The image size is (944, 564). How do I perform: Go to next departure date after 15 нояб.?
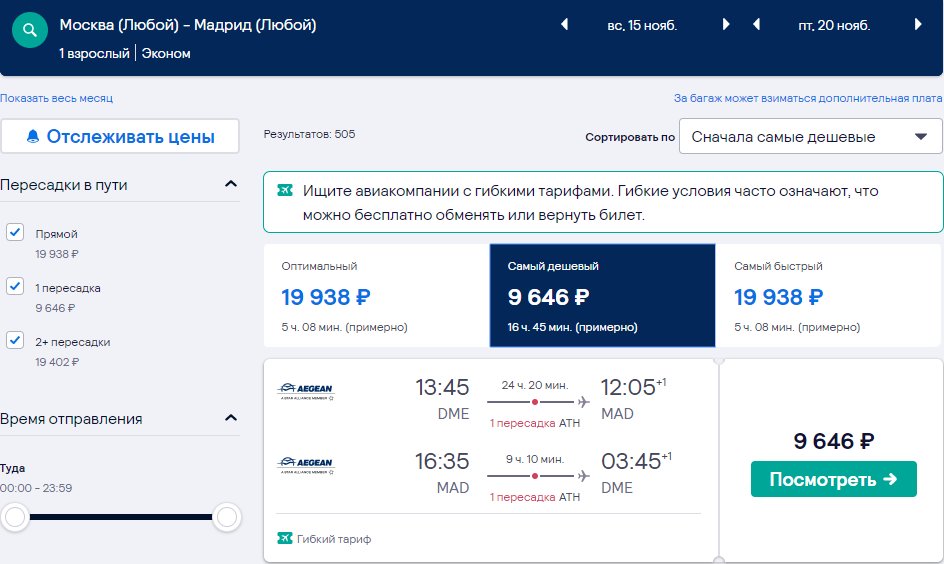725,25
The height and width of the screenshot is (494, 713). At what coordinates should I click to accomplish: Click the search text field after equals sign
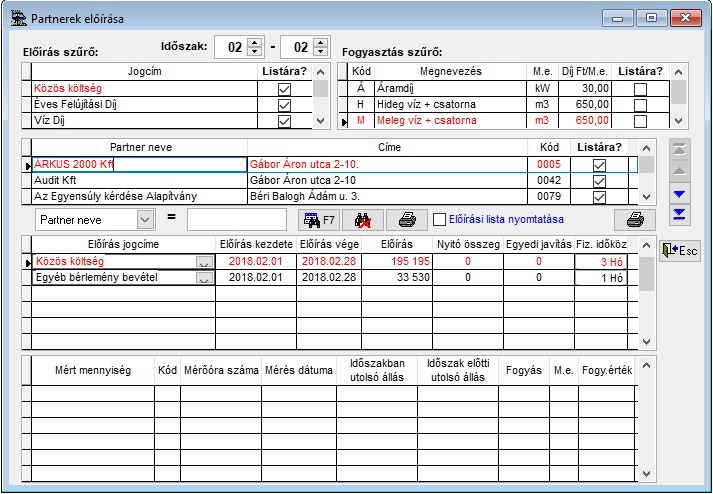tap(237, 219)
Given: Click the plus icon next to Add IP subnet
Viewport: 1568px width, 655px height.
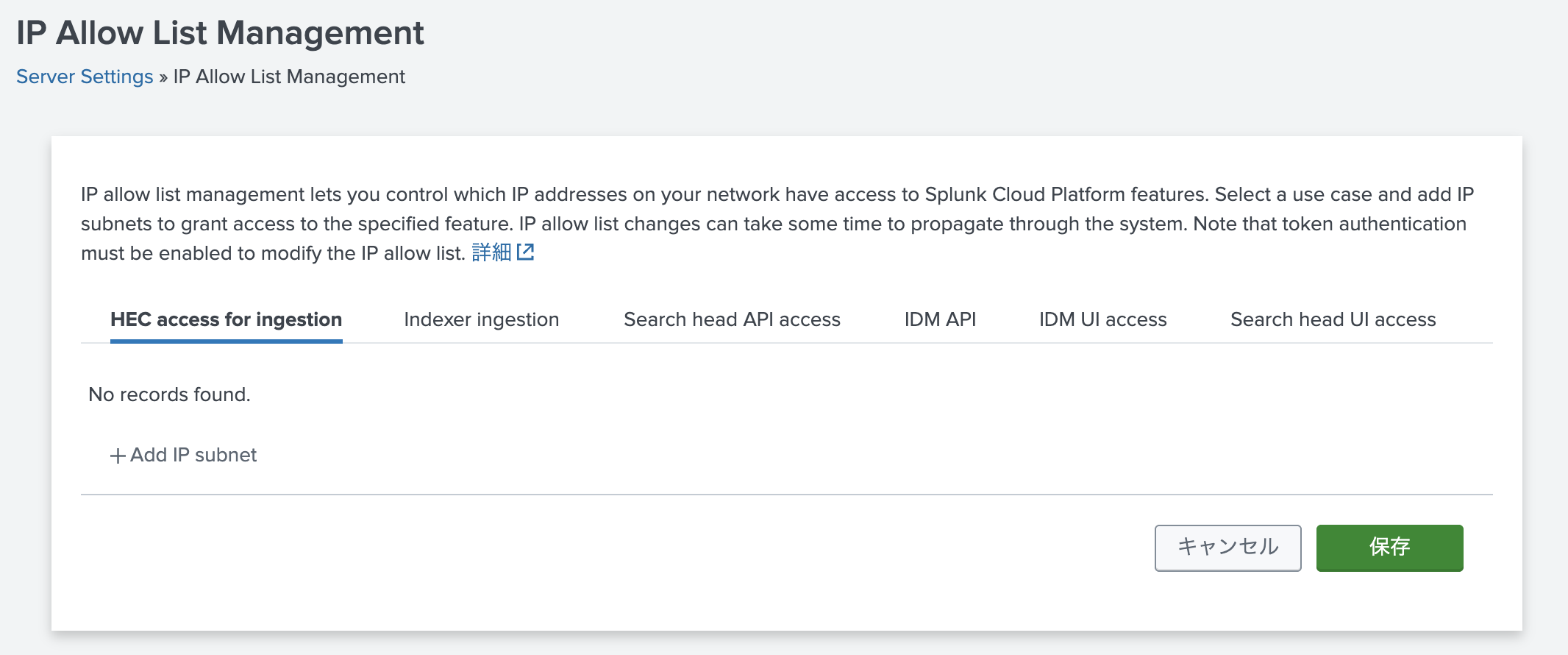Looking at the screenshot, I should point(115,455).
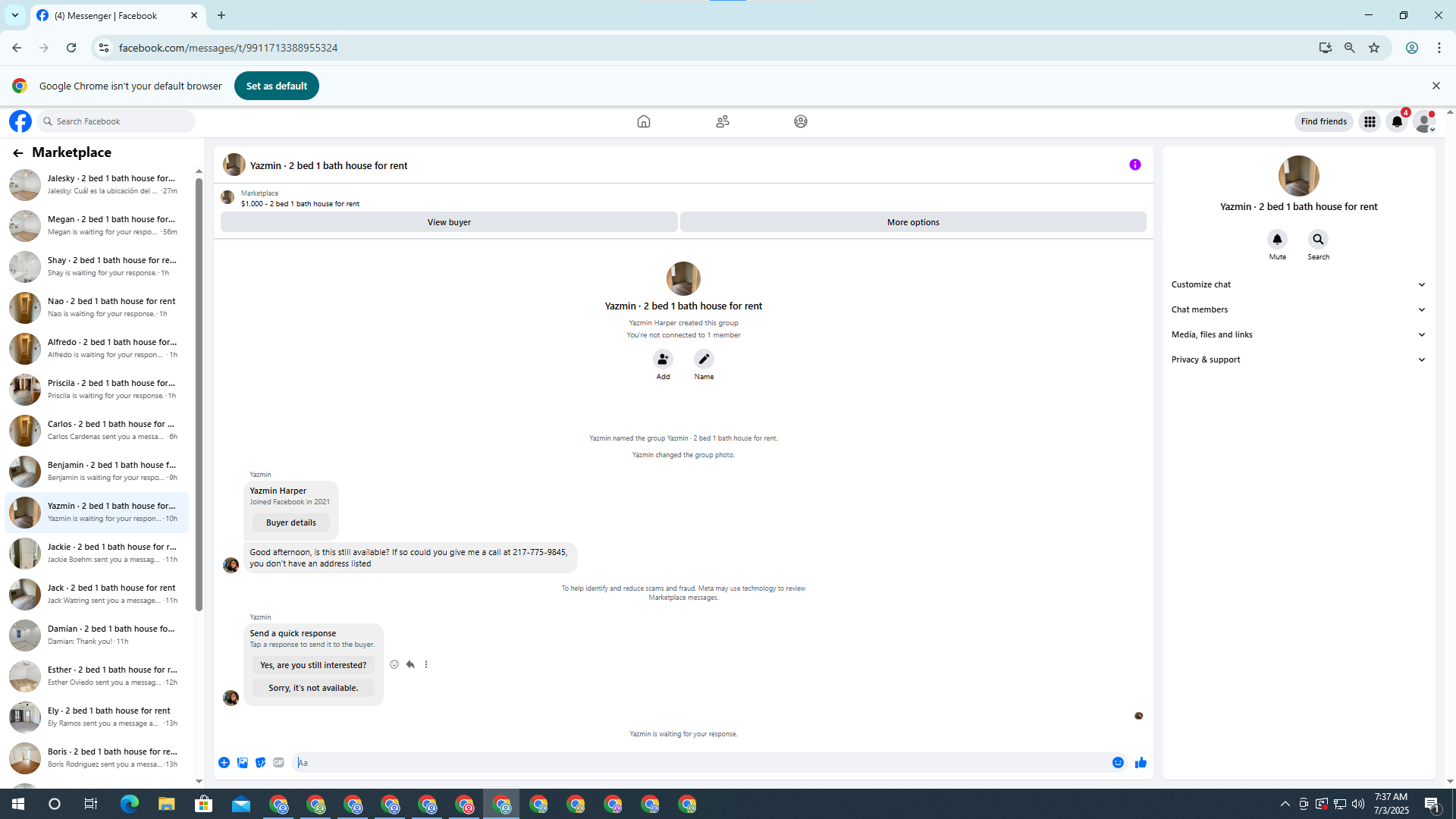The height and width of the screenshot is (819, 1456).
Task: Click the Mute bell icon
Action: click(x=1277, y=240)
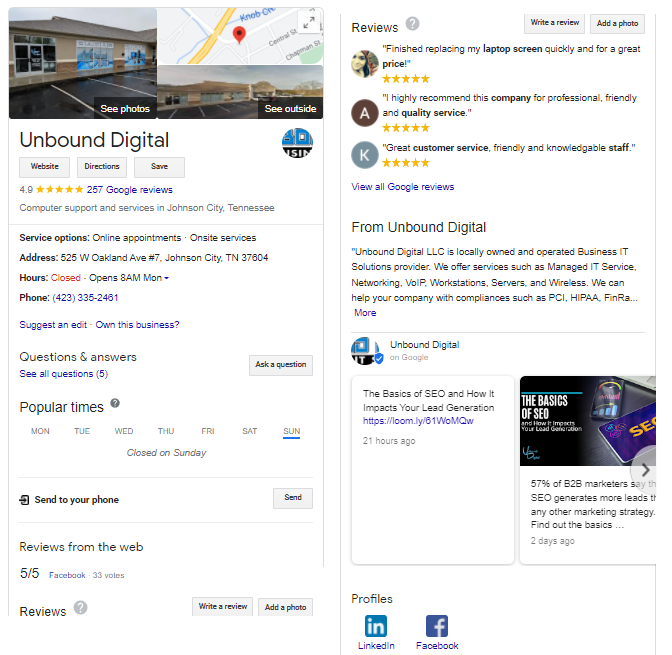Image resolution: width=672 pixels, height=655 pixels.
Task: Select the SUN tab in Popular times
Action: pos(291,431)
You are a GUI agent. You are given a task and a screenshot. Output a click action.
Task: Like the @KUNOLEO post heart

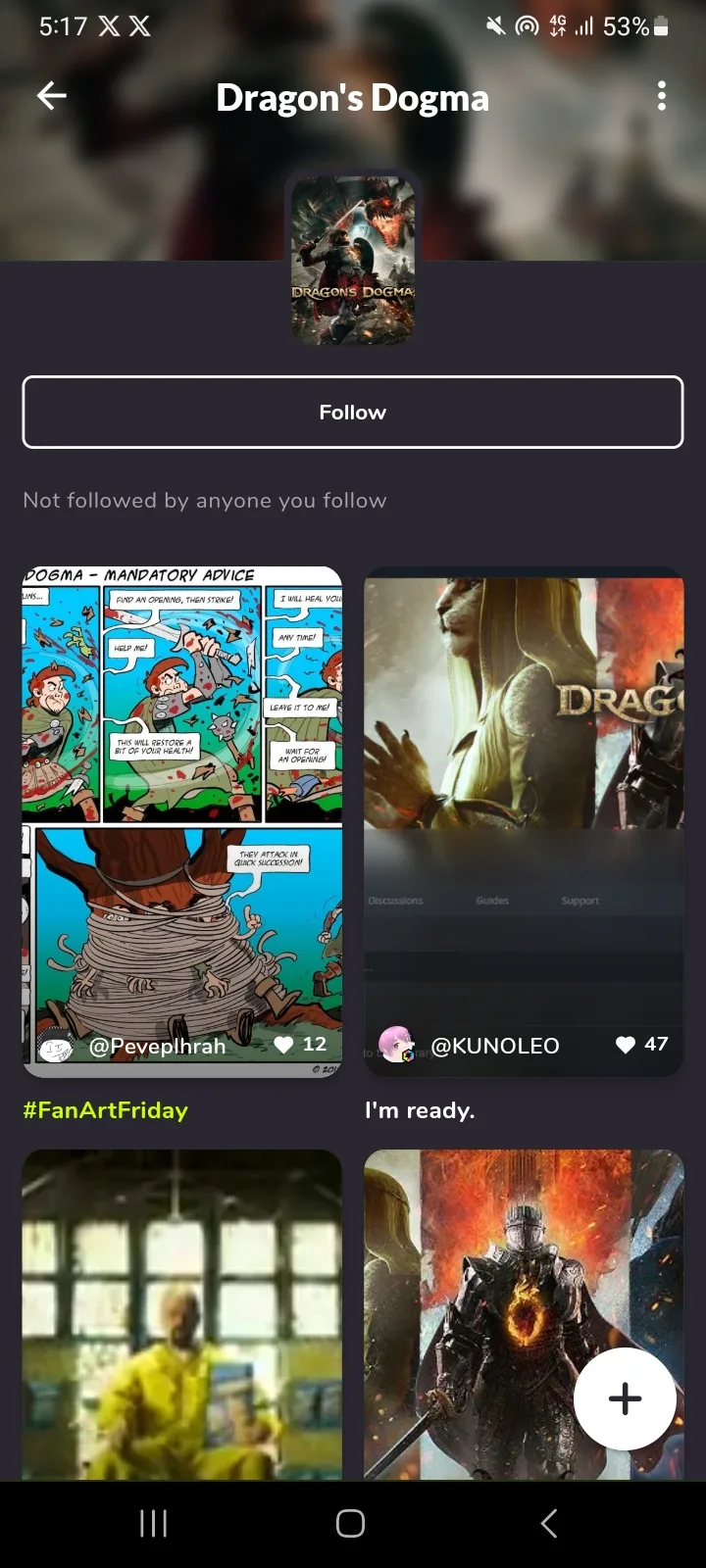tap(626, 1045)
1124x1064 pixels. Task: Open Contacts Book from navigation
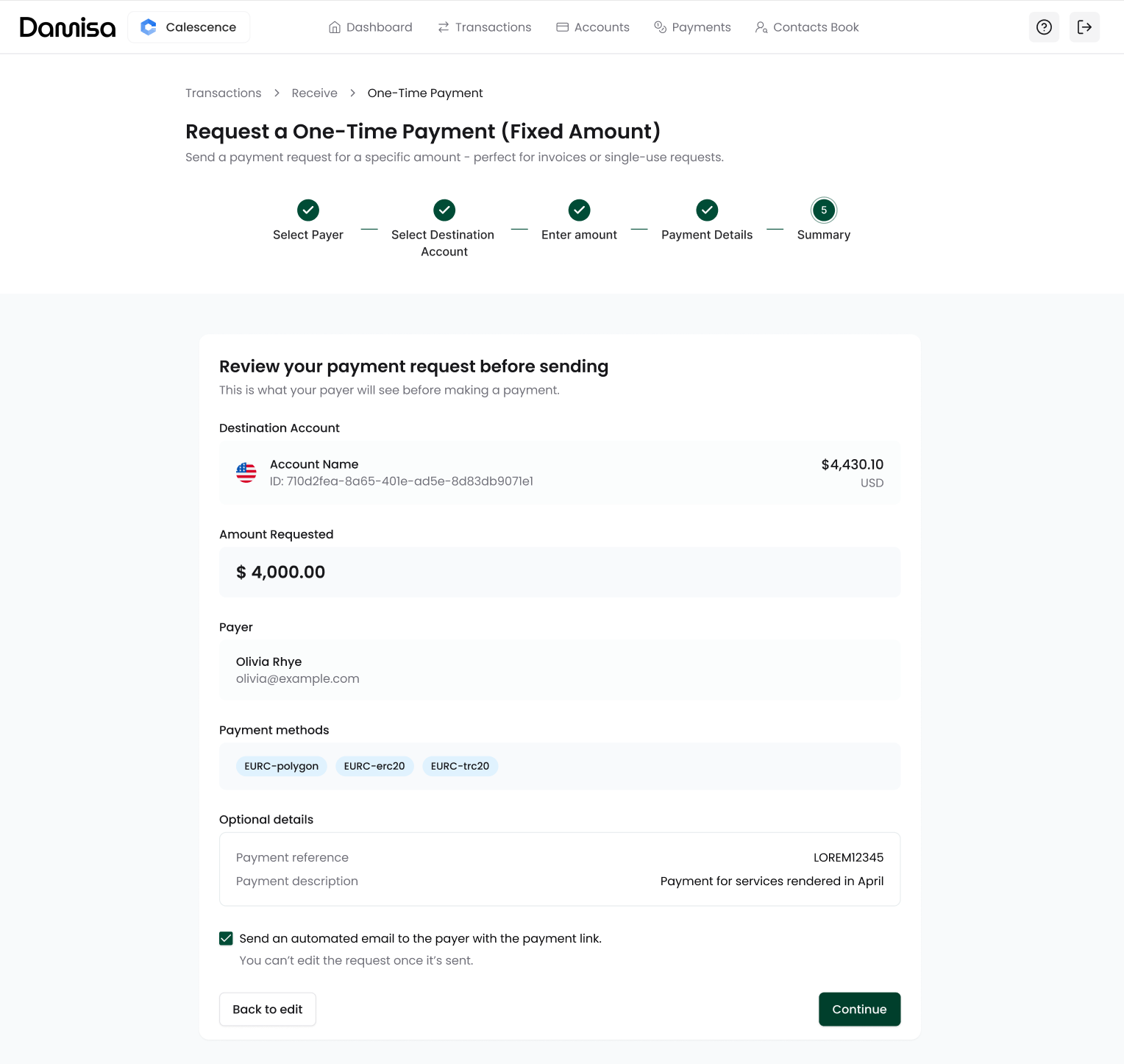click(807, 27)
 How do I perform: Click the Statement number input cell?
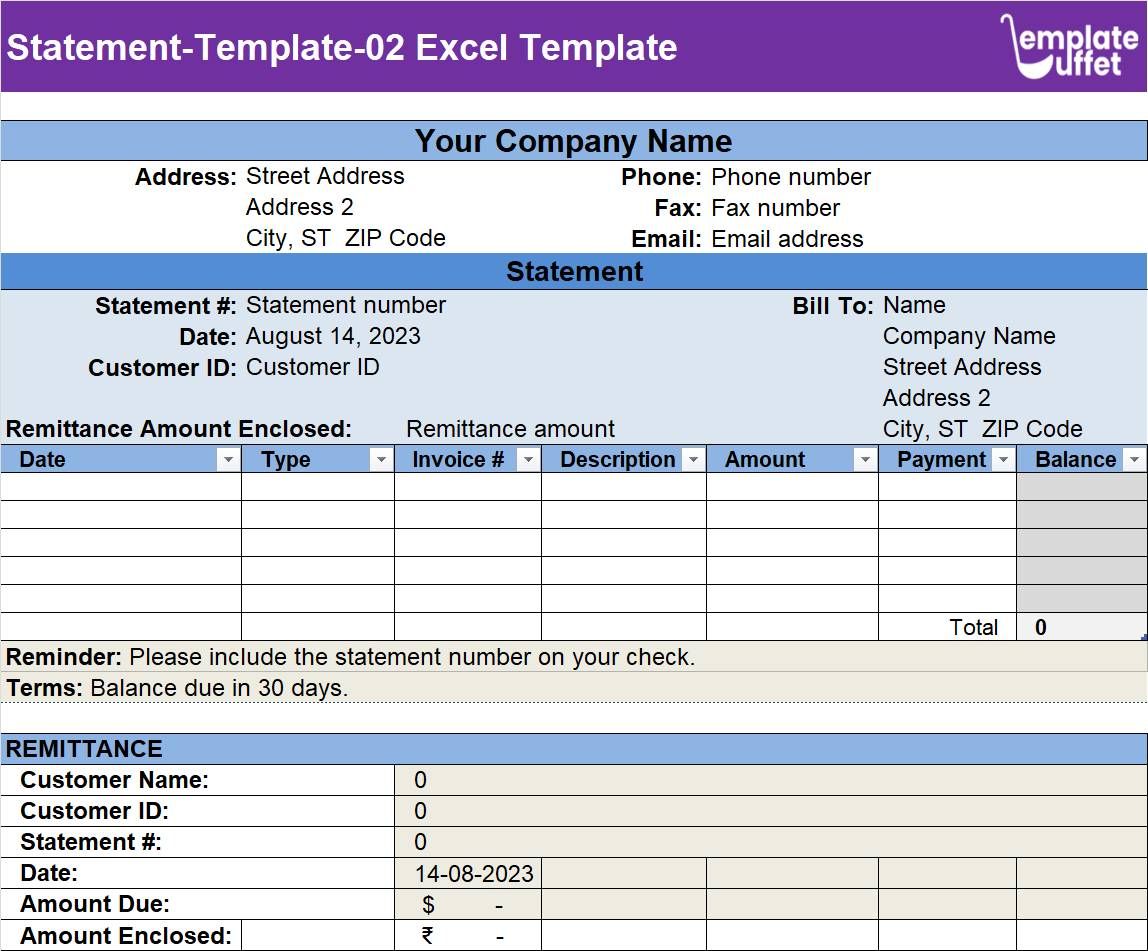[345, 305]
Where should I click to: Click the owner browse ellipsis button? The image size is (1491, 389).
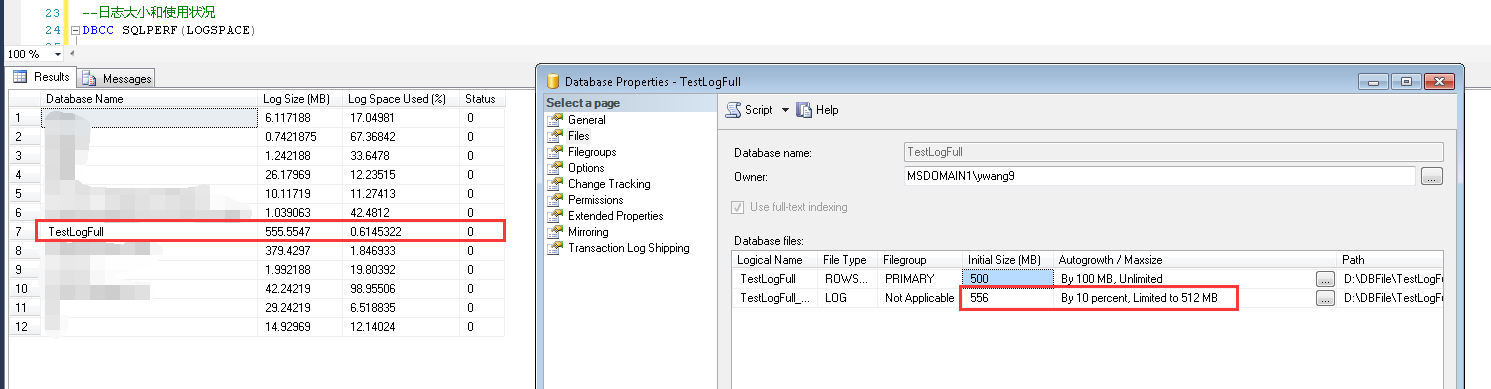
• • • • • • •
◆ WHAT IS ASKED ◆
Return all of the rows above verbatim, leaving out the pictures.

◆ THE RESULT ◆
The image size is (944, 564). How do I perform: Go to next departure date after 15 нояб.?
725,25
The height and width of the screenshot is (494, 713). At what coordinates should I click to accomplish: Click the search text field after equals sign
tap(237, 219)
Given: Click the plus icon next to Add IP subnet
Viewport: 1568px width, 655px height.
Looking at the screenshot, I should point(115,455).
The height and width of the screenshot is (819, 1456).
Task: Click the Mute bell icon
Action: click(x=1277, y=240)
Image resolution: width=672 pixels, height=655 pixels.
Task: Select the SUN tab in Popular times
Action: pos(291,431)
You are a GUI agent. You are given a task and a screenshot. Output a click action.
Task: Like the @KUNOLEO post heart

tap(626, 1045)
1124x1064 pixels. Task: Open Contacts Book from navigation
click(807, 27)
 How do I perform: Click the Statement number input cell?
[345, 305]
Where should I click to: Click the owner browse ellipsis button? The image size is (1491, 389).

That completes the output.